The output should be limited to the line holding "Task: Click the 新增专栏 button" and the lines after it through the end of the entries, each restated exactly.

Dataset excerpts

***

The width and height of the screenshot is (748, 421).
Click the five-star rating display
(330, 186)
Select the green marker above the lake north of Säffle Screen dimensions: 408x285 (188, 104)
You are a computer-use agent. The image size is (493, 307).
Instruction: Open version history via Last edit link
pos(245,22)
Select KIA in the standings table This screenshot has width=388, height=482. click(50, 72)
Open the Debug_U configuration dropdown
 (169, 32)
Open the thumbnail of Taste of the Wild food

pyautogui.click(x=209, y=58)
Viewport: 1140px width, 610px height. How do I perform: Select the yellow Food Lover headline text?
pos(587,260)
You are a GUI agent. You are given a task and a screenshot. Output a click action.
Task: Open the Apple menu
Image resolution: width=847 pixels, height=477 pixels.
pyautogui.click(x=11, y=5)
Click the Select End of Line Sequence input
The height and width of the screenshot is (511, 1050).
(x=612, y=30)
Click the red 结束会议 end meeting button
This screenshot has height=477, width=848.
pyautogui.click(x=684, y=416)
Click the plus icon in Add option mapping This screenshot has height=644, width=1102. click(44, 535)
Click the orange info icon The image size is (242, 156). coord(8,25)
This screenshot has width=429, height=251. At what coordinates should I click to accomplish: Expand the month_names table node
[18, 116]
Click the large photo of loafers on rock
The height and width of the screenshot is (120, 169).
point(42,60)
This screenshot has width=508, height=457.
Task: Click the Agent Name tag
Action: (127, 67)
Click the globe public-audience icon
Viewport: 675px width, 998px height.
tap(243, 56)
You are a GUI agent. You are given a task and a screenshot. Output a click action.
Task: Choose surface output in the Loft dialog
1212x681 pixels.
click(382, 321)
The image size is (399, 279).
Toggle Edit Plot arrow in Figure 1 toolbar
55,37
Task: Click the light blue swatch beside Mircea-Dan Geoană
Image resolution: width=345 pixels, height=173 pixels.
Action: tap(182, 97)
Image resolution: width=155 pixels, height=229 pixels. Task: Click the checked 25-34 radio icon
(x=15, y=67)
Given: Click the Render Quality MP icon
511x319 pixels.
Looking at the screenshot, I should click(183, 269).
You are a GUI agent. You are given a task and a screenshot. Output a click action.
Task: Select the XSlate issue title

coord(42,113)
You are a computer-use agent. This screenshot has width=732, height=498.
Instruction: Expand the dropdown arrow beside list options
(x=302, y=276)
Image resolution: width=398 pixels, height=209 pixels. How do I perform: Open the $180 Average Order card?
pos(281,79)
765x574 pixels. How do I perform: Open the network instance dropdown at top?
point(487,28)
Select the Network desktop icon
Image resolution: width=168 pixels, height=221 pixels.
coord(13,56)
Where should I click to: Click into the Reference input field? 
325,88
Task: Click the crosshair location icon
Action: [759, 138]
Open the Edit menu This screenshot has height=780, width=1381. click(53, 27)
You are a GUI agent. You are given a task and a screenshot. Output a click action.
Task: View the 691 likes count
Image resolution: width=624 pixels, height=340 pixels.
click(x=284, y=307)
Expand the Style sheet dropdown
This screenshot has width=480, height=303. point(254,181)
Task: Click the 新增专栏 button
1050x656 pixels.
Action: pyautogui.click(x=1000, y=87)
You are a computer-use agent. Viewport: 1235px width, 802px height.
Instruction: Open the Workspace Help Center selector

***

Answer:
Task: Click the 新增专栏 button
1050x656 pixels.
Action: pyautogui.click(x=1000, y=87)
You are a computer-use agent. Viewport: 1235px width, 802px height.
Instruction: Open the Workspace Help Center selector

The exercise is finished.